━━ Supplied information ━━

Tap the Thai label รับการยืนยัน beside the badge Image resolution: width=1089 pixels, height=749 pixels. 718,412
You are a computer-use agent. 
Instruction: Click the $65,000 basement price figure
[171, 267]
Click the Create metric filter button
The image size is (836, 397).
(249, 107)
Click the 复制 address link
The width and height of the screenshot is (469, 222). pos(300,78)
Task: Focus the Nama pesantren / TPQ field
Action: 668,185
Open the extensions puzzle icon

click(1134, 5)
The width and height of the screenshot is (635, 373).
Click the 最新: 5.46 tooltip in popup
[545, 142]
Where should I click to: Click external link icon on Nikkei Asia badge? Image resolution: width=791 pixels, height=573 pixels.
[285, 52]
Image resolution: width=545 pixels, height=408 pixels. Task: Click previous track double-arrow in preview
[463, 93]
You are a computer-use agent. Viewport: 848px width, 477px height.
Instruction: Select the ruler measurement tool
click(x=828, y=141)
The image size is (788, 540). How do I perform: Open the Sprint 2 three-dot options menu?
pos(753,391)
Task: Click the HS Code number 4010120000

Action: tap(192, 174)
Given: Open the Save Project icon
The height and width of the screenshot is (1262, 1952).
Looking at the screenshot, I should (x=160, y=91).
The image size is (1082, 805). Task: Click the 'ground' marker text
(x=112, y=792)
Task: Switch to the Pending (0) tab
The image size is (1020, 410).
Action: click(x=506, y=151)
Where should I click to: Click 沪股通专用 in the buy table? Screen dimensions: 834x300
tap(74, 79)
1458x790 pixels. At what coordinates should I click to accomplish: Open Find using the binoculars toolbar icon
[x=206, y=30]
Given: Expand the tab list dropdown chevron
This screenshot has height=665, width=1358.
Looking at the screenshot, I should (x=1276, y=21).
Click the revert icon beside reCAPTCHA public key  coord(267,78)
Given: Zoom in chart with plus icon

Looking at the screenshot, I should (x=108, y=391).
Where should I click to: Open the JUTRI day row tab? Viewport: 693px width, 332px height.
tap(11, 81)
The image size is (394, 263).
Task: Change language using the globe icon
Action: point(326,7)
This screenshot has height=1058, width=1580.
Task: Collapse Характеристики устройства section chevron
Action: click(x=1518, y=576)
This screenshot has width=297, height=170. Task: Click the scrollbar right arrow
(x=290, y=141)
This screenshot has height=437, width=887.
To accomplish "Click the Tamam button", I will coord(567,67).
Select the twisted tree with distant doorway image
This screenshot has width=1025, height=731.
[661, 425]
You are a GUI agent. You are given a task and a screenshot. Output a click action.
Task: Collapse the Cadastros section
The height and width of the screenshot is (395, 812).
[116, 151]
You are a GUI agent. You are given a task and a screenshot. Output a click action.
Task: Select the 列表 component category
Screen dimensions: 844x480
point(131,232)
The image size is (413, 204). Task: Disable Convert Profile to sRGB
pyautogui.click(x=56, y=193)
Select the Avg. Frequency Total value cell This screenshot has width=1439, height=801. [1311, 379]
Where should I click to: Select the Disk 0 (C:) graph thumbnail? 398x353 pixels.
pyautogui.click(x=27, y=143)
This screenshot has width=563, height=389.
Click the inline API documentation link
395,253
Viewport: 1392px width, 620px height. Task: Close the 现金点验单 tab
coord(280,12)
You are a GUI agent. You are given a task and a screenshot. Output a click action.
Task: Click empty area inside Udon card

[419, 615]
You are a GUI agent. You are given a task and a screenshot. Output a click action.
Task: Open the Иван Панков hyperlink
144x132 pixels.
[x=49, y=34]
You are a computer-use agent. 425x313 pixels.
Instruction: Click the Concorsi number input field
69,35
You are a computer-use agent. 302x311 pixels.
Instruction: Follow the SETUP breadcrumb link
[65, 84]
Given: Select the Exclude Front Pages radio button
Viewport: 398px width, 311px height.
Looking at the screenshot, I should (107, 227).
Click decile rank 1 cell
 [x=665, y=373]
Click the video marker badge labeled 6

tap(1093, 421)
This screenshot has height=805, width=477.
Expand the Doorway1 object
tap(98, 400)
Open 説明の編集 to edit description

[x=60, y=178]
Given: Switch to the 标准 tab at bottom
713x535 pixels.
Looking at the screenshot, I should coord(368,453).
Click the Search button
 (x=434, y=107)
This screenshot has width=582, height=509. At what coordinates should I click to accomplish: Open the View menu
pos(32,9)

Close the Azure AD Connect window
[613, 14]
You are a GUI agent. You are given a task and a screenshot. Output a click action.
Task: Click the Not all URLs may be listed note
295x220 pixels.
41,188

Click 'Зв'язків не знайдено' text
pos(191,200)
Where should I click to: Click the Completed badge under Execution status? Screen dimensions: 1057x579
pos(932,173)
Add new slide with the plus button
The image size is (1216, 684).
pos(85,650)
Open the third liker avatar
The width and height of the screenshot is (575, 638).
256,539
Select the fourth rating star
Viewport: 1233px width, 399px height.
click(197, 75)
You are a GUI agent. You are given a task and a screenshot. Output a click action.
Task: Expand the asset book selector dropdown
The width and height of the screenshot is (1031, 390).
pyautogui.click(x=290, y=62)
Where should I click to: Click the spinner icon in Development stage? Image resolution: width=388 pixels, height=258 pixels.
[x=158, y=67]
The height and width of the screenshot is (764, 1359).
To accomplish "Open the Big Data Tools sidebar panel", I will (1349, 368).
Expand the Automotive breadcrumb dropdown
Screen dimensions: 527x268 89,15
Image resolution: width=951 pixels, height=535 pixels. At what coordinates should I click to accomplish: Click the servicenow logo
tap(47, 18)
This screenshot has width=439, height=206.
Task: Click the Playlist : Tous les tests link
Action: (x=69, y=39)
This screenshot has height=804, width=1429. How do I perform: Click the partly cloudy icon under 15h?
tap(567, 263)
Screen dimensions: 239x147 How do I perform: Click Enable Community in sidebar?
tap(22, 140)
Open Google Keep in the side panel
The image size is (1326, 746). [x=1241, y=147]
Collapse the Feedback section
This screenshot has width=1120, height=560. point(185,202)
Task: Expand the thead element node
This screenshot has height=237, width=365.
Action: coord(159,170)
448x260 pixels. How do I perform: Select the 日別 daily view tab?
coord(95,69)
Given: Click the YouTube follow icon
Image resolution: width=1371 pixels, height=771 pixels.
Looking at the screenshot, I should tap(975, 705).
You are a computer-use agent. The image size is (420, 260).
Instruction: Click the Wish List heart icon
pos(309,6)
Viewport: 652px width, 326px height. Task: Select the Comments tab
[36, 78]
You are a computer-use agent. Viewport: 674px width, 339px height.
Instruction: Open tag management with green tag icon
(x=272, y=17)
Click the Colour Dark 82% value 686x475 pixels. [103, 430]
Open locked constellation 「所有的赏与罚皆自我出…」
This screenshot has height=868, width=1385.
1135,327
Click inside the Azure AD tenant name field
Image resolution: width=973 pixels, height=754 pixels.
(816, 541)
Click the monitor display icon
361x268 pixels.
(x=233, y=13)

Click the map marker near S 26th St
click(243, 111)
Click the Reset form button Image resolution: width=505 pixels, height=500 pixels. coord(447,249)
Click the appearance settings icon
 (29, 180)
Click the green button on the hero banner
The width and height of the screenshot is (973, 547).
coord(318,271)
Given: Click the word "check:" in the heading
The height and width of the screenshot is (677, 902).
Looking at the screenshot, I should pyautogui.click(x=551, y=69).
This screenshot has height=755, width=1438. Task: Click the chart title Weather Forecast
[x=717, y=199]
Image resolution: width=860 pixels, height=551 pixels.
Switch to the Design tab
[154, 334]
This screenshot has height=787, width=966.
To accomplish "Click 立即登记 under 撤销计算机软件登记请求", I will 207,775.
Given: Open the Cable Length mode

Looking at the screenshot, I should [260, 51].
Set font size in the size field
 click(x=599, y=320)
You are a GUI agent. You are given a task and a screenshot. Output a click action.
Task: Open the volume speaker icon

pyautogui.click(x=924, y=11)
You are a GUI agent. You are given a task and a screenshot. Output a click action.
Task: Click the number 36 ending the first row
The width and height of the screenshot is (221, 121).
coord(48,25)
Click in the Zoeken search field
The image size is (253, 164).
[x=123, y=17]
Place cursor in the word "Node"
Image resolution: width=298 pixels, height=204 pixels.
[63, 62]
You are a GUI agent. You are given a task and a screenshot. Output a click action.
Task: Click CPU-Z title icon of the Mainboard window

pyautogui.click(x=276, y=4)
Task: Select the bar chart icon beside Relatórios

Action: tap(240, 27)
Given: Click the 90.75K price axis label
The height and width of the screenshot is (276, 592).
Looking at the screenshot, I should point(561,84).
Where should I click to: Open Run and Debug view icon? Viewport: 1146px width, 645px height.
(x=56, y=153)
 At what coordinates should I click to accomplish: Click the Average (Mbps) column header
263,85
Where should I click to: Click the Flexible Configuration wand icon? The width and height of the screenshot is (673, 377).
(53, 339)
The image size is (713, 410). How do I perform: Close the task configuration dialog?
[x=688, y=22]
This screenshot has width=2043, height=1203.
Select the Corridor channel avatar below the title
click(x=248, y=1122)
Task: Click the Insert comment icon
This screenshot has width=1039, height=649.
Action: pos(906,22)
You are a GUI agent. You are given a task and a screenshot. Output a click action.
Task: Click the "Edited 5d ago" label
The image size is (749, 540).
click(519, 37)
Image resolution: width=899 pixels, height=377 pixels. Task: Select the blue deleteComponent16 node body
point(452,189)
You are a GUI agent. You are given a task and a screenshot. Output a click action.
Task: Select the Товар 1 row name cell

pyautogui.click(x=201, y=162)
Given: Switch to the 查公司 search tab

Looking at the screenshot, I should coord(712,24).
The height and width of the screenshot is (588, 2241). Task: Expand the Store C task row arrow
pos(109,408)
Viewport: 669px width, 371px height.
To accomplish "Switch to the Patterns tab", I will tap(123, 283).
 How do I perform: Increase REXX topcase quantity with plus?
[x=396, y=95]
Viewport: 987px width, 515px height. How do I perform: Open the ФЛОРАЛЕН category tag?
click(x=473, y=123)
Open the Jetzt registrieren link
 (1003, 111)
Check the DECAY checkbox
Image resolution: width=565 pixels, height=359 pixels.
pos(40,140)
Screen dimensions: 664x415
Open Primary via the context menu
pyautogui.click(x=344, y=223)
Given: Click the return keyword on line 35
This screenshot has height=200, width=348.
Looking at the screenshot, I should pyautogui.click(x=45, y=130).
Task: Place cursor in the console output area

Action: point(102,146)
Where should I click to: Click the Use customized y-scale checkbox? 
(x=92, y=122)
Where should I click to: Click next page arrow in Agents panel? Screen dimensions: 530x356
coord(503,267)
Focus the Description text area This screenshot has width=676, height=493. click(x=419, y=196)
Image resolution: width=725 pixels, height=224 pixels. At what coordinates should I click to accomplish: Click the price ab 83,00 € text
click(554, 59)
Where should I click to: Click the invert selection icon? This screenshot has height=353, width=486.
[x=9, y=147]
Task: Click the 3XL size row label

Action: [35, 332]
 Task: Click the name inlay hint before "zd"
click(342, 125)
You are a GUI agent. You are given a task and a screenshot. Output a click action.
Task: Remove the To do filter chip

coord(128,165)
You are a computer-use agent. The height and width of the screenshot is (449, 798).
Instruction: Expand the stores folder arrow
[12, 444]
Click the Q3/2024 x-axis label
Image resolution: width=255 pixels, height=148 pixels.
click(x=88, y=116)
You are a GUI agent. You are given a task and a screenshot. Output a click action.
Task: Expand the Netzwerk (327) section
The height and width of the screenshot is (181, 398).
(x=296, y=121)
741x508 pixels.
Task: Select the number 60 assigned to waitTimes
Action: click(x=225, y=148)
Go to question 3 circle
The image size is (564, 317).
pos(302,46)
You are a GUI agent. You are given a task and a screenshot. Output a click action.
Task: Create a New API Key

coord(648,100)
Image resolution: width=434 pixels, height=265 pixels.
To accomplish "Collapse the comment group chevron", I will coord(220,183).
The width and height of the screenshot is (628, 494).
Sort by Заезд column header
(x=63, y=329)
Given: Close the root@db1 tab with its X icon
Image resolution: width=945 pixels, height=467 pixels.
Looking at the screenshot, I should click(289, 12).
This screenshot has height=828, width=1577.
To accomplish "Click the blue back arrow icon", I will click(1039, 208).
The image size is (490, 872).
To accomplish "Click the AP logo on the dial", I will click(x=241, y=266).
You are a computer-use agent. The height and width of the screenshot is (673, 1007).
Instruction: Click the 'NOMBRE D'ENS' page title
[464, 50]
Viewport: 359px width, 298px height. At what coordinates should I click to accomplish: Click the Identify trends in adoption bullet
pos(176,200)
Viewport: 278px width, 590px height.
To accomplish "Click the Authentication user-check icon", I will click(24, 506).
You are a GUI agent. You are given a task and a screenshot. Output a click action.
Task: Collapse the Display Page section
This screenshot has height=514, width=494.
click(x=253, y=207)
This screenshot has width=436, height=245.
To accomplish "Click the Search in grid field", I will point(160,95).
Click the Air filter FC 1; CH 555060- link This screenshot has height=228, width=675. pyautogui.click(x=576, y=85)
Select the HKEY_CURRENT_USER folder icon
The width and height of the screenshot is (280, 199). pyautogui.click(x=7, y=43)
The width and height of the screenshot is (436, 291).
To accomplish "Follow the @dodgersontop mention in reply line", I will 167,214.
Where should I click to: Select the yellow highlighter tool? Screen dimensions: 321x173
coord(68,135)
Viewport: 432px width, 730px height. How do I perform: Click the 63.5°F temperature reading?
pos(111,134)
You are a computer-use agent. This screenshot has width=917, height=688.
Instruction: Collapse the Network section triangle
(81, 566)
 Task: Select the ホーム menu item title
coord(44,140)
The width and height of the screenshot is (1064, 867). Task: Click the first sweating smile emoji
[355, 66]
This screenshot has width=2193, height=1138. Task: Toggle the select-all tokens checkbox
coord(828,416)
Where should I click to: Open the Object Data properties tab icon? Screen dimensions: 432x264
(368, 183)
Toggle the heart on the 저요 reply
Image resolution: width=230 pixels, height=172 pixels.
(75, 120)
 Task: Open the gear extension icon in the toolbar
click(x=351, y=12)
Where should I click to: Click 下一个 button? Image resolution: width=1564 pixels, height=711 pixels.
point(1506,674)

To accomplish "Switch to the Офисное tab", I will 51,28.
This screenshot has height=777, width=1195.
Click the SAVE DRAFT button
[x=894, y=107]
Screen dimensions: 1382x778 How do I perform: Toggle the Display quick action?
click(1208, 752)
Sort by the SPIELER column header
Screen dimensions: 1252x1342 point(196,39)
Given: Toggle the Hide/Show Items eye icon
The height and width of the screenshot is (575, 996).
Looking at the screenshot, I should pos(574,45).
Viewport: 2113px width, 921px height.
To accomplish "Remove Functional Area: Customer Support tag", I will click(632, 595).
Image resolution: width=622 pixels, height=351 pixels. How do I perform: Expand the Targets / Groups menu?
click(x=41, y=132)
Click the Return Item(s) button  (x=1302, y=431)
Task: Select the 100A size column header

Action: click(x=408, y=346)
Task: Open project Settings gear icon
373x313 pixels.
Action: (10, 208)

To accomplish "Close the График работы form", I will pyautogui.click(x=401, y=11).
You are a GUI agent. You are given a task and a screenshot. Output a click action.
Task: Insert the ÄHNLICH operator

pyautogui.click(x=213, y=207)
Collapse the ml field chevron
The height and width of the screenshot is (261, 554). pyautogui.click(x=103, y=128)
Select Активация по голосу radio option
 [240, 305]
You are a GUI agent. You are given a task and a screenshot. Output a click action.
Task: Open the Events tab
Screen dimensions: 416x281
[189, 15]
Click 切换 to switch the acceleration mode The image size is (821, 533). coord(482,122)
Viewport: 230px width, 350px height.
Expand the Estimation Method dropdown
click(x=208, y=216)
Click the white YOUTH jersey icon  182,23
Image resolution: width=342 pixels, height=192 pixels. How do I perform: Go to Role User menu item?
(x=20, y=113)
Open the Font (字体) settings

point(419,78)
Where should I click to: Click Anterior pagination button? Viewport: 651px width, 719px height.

━━━

◆ Exercise description ◆
Reproduce only the records from the line containing "Where should I click to: Open the Object" down to the line containing "Action: (10, 208)", swapping "SAVE DRAFT" for "SUBMIT DRAFT" and leaving everything else unchanged.

◆ Task result ◆
Where should I click to: Open the Object Data properties tab icon? Screen dimensions: 432x264
(368, 183)
Toggle the heart on the 저요 reply
Image resolution: width=230 pixels, height=172 pixels.
(75, 120)
 Task: Open the gear extension icon in the toolbar
click(x=351, y=12)
Where should I click to: Click 下一个 button? Image resolution: width=1564 pixels, height=711 pixels.
point(1506,674)

To accomplish "Switch to the Офисное tab", I will 51,28.
This screenshot has height=777, width=1195.
Click the SUBMIT DRAFT button
[x=894, y=107]
Screen dimensions: 1382x778 How do I perform: Toggle the Display quick action?
click(1208, 752)
Sort by the SPIELER column header
Screen dimensions: 1252x1342 point(196,39)
Given: Toggle the Hide/Show Items eye icon
The height and width of the screenshot is (575, 996).
Looking at the screenshot, I should pos(574,45).
Viewport: 2113px width, 921px height.
To accomplish "Remove Functional Area: Customer Support tag", I will click(632, 595).
Image resolution: width=622 pixels, height=351 pixels. How do I perform: Expand the Targets / Groups menu?
click(x=41, y=132)
Click the Return Item(s) button  (x=1302, y=431)
Task: Select the 100A size column header

Action: click(x=408, y=346)
Task: Open project Settings gear icon
373x313 pixels.
Action: (10, 208)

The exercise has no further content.